## About this task:
After finding the line with "Roeitrainer (176, 796)" in the entries below, retype exactly each line from there through the line with "Hartslagmeting (181, 349)", including that final line.

## Input material:
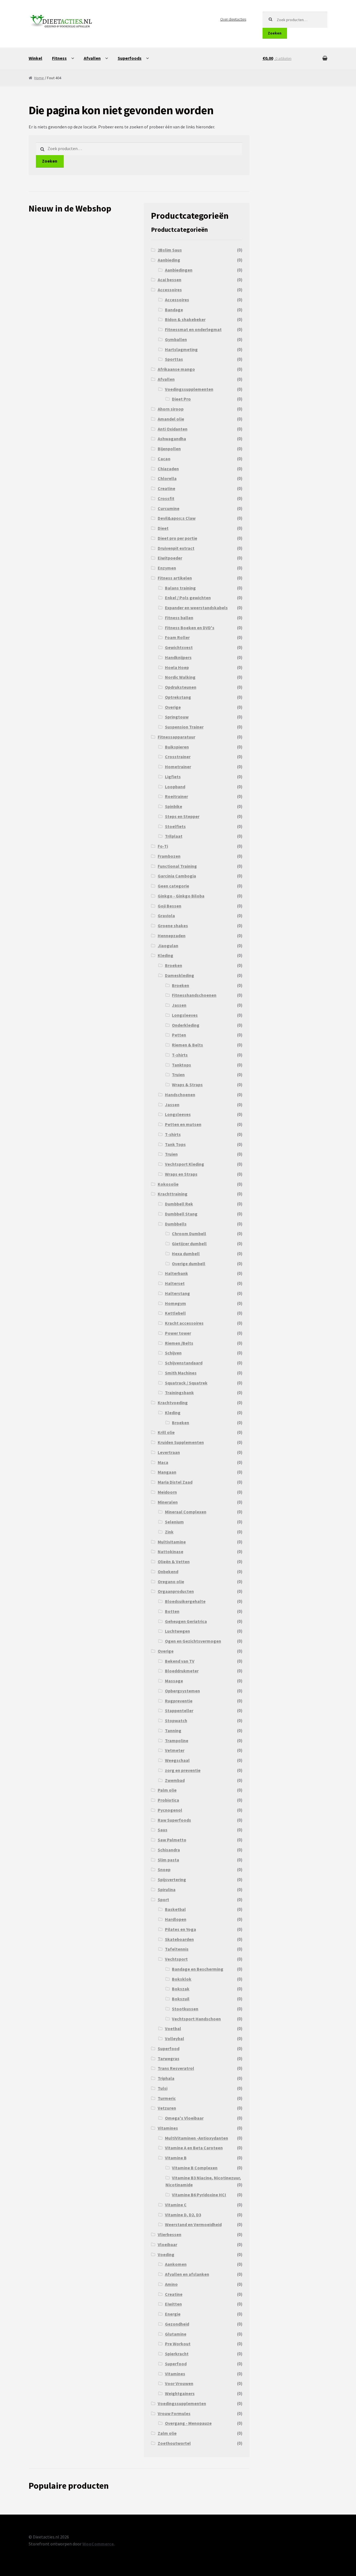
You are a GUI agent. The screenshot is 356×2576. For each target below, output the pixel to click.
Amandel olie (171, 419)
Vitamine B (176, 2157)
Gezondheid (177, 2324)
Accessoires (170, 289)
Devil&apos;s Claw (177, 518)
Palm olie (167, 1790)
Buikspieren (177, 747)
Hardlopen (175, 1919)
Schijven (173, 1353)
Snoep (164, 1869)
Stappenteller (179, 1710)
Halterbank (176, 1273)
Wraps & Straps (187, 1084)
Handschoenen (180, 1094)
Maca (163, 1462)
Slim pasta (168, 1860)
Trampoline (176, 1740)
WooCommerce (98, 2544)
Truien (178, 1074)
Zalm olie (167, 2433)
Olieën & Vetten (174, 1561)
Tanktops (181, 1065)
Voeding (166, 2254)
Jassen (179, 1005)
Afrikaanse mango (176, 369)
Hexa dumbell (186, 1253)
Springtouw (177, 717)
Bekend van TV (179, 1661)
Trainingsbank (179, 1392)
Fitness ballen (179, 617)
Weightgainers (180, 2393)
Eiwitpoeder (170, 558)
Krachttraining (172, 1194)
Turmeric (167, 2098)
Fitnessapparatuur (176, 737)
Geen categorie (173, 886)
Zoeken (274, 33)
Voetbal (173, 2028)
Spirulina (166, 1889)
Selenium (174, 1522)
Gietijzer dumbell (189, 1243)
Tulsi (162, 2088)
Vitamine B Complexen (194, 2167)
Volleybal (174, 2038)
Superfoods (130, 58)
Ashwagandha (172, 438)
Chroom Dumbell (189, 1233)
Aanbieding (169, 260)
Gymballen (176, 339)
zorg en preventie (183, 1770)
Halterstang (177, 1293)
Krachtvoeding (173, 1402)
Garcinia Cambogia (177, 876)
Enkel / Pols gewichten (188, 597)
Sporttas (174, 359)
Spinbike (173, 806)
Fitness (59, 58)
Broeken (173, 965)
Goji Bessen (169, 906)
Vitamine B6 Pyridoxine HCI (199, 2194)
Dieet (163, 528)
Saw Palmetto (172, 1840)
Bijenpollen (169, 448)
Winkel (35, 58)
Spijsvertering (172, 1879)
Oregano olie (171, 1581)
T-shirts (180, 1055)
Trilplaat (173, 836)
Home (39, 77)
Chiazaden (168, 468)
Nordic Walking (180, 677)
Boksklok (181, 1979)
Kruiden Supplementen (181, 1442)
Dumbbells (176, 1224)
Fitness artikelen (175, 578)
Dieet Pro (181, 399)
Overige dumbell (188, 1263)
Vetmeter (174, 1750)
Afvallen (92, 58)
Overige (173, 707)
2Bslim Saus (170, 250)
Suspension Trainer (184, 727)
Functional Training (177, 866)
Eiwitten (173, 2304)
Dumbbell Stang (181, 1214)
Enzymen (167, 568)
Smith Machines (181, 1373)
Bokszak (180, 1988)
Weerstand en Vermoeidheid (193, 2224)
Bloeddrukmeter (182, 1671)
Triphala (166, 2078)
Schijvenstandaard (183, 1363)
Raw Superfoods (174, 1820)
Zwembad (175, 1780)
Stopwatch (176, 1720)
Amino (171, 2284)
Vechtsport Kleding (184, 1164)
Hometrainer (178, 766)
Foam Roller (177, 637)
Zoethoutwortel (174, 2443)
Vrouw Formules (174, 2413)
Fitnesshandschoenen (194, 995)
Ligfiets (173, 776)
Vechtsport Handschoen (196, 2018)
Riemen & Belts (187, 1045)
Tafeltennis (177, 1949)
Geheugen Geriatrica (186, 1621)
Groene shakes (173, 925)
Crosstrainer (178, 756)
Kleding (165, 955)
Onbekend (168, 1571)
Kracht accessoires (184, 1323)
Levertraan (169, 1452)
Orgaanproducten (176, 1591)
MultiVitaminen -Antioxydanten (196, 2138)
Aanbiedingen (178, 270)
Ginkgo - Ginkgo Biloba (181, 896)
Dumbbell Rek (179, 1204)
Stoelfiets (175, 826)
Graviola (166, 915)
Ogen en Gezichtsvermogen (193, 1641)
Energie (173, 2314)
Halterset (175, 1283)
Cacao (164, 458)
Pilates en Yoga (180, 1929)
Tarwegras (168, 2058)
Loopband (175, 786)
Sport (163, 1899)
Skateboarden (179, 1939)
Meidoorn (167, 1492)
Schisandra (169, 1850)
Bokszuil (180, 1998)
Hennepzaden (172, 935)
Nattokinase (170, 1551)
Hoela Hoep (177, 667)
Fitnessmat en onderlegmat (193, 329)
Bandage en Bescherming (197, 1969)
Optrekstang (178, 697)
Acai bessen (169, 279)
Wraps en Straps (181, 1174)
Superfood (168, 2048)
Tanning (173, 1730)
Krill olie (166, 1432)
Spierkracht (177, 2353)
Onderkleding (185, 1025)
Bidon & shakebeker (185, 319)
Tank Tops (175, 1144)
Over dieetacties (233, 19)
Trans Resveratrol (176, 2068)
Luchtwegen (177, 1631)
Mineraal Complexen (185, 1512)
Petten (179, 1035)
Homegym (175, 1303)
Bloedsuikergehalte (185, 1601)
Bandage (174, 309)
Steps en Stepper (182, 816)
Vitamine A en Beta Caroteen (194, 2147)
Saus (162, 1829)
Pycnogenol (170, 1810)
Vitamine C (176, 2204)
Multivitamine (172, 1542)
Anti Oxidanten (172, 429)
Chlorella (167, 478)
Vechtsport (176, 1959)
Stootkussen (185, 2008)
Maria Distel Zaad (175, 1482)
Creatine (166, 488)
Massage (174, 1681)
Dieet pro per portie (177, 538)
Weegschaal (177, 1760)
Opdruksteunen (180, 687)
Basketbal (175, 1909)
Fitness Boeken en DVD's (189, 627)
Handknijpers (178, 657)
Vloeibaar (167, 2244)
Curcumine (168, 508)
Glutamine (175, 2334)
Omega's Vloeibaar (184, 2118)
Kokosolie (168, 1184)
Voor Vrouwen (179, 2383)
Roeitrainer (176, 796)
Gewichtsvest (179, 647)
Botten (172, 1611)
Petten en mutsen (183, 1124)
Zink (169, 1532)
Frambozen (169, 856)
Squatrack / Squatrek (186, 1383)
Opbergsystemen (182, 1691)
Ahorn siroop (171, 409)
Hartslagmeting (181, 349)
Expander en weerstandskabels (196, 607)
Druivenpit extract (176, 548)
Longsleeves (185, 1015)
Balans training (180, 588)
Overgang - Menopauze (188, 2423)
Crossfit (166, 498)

## Solution below:
Roeitrainer (176, 796)
Gewichtsvest (179, 647)
Botten (172, 1611)
Petten en mutsen (183, 1124)
Zink (169, 1532)
Frambozen (169, 856)
Squatrack / Squatrek (186, 1383)
Opbergsystemen (182, 1691)
Ahorn siroop (171, 409)
Hartslagmeting (181, 349)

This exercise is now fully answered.